5. The method according to claim 1 or 4, characterized in that after determining whether the target object is contained in the image to be detected based on the second likelihood, the method further comprises:

6. The method according to claim 1, before inputting the image to be detected into the first model to identify the object in the image to be detected, further comprising:

the acquiring feature data of the first object comprises:

and acquiring characteristic data of the first object from the output result.

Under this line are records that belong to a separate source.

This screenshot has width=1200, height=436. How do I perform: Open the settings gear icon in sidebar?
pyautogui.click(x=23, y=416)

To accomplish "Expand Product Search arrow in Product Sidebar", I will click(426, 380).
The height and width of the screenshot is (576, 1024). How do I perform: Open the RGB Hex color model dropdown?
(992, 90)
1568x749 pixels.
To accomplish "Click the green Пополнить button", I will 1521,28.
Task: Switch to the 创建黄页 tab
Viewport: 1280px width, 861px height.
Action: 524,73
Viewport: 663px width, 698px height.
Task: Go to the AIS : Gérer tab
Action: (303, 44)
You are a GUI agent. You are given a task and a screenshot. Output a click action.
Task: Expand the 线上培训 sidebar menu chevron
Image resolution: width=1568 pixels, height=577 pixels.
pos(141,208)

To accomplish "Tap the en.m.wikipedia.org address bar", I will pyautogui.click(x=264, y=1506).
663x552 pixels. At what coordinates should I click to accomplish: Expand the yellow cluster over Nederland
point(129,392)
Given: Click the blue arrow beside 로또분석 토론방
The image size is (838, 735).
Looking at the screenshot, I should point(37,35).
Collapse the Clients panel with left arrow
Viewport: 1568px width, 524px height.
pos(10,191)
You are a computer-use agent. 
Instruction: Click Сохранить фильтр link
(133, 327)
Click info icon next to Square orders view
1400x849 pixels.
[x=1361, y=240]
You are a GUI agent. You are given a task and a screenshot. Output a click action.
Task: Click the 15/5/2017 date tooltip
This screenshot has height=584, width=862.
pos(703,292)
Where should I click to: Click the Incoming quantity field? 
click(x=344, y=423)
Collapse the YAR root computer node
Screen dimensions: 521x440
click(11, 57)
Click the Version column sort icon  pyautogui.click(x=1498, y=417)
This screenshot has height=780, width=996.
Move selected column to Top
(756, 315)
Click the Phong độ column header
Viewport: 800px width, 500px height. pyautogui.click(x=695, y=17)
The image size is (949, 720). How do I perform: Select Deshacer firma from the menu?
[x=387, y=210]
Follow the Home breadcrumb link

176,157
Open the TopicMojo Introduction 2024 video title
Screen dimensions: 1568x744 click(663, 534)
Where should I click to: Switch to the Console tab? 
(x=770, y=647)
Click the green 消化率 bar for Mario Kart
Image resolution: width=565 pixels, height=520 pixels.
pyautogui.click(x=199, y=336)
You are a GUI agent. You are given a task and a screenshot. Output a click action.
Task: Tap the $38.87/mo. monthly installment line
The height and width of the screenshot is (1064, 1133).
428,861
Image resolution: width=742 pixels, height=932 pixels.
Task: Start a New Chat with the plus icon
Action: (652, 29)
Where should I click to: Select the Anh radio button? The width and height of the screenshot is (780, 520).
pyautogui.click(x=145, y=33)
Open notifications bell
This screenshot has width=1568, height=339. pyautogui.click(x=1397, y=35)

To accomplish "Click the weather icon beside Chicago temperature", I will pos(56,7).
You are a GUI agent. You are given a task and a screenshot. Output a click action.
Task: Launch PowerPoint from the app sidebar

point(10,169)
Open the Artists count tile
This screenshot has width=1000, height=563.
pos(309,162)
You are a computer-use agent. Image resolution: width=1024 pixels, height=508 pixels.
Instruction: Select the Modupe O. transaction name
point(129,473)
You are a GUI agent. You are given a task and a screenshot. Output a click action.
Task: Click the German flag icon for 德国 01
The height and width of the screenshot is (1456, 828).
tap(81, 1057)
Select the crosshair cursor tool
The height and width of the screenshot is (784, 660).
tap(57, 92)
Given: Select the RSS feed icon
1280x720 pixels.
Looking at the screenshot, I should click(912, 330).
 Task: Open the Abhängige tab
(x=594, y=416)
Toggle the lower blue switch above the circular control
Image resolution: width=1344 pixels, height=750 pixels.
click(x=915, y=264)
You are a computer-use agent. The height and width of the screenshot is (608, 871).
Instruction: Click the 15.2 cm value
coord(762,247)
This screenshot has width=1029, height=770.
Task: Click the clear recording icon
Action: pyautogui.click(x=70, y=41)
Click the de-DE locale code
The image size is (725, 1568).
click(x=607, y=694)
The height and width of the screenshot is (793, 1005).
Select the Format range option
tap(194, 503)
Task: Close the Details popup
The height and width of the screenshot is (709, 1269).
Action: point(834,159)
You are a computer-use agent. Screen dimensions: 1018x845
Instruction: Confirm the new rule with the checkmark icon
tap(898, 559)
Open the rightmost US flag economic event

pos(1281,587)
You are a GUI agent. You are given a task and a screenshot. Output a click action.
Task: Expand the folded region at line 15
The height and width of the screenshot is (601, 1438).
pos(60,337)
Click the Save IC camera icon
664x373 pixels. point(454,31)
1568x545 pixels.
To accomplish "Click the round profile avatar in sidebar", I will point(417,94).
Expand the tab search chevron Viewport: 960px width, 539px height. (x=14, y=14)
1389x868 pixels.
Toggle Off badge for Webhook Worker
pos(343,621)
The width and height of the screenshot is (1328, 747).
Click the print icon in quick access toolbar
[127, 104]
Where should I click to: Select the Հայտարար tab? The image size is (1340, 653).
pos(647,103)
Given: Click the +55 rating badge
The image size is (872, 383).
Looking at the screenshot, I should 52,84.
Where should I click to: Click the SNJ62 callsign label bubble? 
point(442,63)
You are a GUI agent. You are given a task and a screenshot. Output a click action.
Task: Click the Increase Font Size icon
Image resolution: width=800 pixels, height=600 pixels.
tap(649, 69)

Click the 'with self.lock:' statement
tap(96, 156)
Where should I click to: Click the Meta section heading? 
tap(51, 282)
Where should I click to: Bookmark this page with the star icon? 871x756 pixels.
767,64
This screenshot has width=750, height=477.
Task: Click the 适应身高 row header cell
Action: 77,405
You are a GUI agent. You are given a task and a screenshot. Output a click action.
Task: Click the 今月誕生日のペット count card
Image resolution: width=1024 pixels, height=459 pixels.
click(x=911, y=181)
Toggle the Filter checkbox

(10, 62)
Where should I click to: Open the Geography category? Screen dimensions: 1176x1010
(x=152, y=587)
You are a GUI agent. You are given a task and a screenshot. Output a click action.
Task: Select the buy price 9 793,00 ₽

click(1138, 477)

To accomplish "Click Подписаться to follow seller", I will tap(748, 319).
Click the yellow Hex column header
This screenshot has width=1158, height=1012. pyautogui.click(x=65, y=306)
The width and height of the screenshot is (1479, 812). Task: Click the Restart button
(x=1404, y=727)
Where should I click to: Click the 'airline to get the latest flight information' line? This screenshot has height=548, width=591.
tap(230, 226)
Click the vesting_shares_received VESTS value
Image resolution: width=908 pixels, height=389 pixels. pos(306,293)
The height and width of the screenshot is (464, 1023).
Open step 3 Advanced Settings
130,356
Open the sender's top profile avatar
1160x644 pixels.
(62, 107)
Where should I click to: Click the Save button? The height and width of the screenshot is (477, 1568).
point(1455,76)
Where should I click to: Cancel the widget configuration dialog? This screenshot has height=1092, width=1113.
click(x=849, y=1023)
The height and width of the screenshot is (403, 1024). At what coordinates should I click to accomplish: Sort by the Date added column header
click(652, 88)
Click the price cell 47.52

7. The method of any of claims 1-6, wherein the first model is trained by:

8. The method of any of claims 1-6, wherein the second model is trained by:

9. The method of claim 8, after obtaining the second model, further comprising:

10. The method according to any of claims 1-9, wherein the second characteristic data comprises at least: the target object comprises category information, length-width ratio information, color information, shape information, geographical position information and pixel equivalent information of the second sample image.

11. A target object detection apparatus, characterized in that the apparatus comprises:

the image acquisition module to be detected is used for acquiring an image to be detected;

and the target object determining module is used for determining whether the target object is contained in the image to be detected or not based on the second possibility.

12. An apparatus comprising a processor and a memory having stored therein at least one instruction, at least one program, set of codes, or set of instructions, which is loaded and executed by the processor to implement a target object detection method according to any one of claims 1 to 10.

13. A computer readable storage medium having stored therein at least one instruction, at least one program, a set of codes, or a set of instructions, which is loaded and executed by a processor to implement the target object detection method according to any one of claims 1 to 10.